The one area Expression Web fell short for me was in terms of accessibility.

One of the things I love about Dreamweaver is all the tools which allow developers to enter quirky accessibility features in WYSIWYG mode. Insert an image and you are asked for an ALT tag. Insert a form field and you are asked for a LABEL tag, and the TABLE tool lets you quickly generate TR tags.

Not so with Expression Web. It does prompt you to enter an ALT tag for images (an improvement), but that's pretty much. If you want LABELs on FORMs or TRs with SCOPE on a TABLE, then you have to do it by hand. This is so much more tedious, the temptation is to skip it to the end...and you know what happens then - nothing.

An interesting accessibility tool is i-Map Creative Access from the Tate Museum in Great Britain.


In this project, select pieces of art from their collection has been additionally annotated for visually impaired audiences. The site includes an image, an extensive description of the image ("Orientation") - a feature that can be added to most descriptions of visuals.

In addition though, there are two options depending on the severity of your visual impairment. For those with near total loss of vision, there is an audio tour (with transcription) as well as a PDF of the images which are meant to be printed on a printer which supports embossed Braille and raised images. The site also supports a menu to switch between normal, large text and hi-contrast view.

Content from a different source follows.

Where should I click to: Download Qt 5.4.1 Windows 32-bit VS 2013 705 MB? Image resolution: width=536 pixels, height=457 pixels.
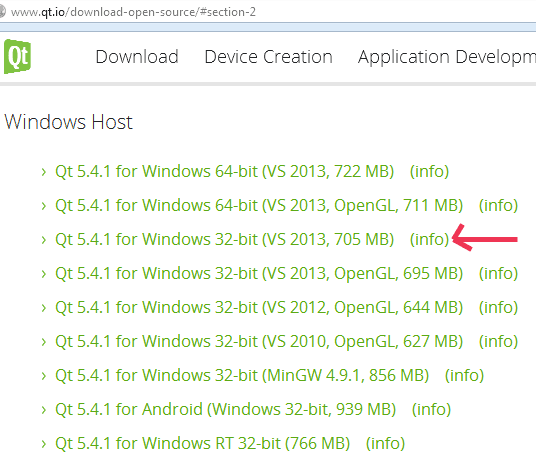click(225, 239)
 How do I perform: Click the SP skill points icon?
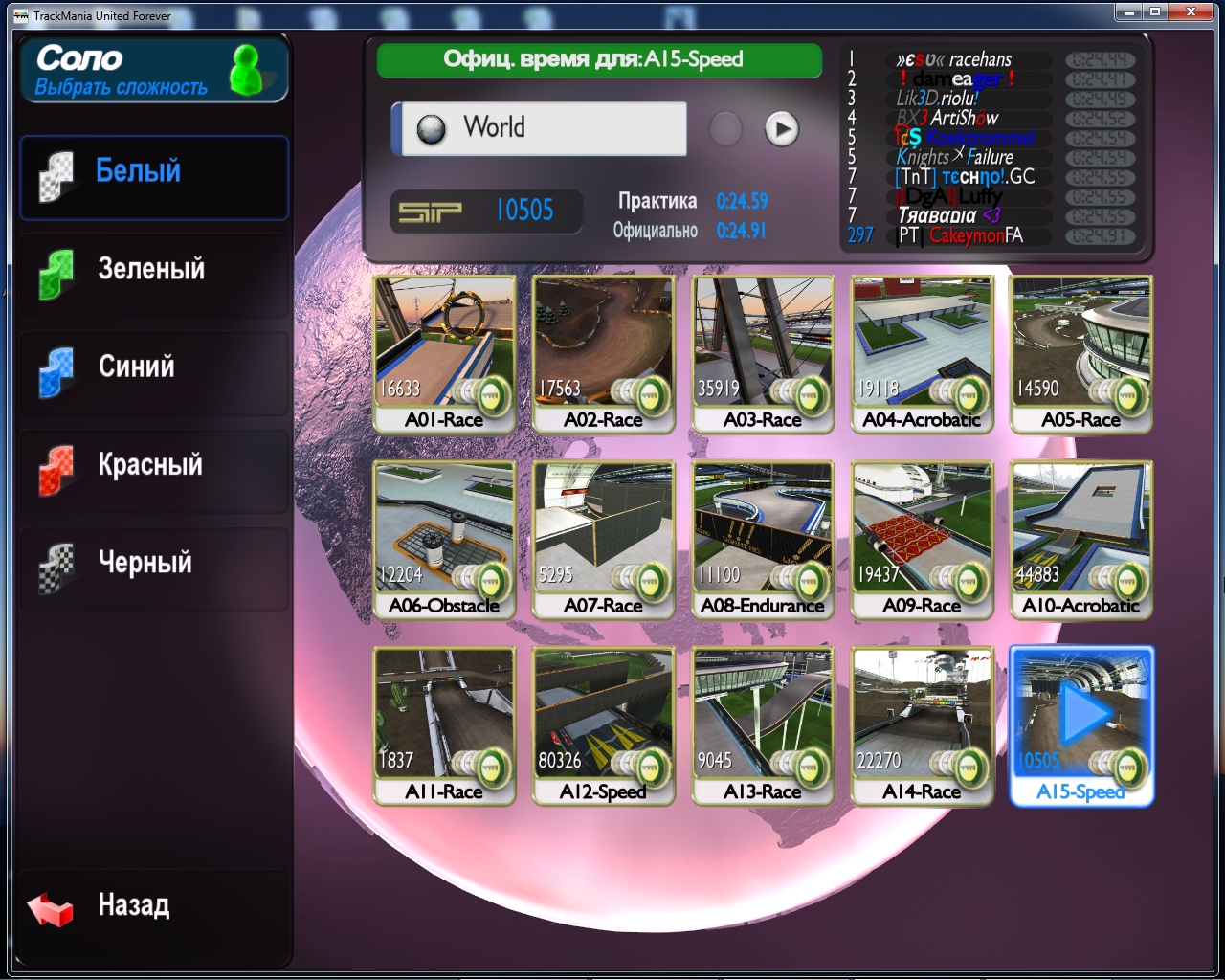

For low vision users, there are some animations such as this animation of Matisse's The Snail The images are in Flash, but there is keyboard support and text external to Flash. Very interesting to view actually

Gap in Usability

I would recommend this site, but there is one accessibility gap - the one for usability. For some reasons the PDF file for the raised image is separate from everything else. In fact there is one document which has the Braille and images for the entire set of annotated images.

I really fail to see the benefit of one document separated from everything else. For one thing, it's simple to split a PDF into multiple docs, even if all you have is the PDF. For another, it is very confusing to gather everything together for a single piece of art.

I would really prefer to see everything relating to the piece on one page - image, description, audio and PDF. I would also love to see it integrated into the regular collection with maybe an iMap icon for those pieces with the extra annotation completed. The animation, in particular, would be valuable for sighted visitors since they separate and describe the components of the art very well.

Accessible, but Not Universal

Although this is a fabulous project with great lessons to be learned, I am heartbroken about the lack of usability and lack of universal design. This kind of navigation where the "accessibility" features are split off is counter to the concepts of universal design where everything is integrated in one place and available to all.

it's also the kind of design that scares people new to accessibility who think accessibility is a second site, not one site with a few extra features.

It is possible that iMap is a demo, which is why it is split off. But it could also be a project whose funding has run out and dropped off the radar in terms of maintenance. I really hope I am wrong.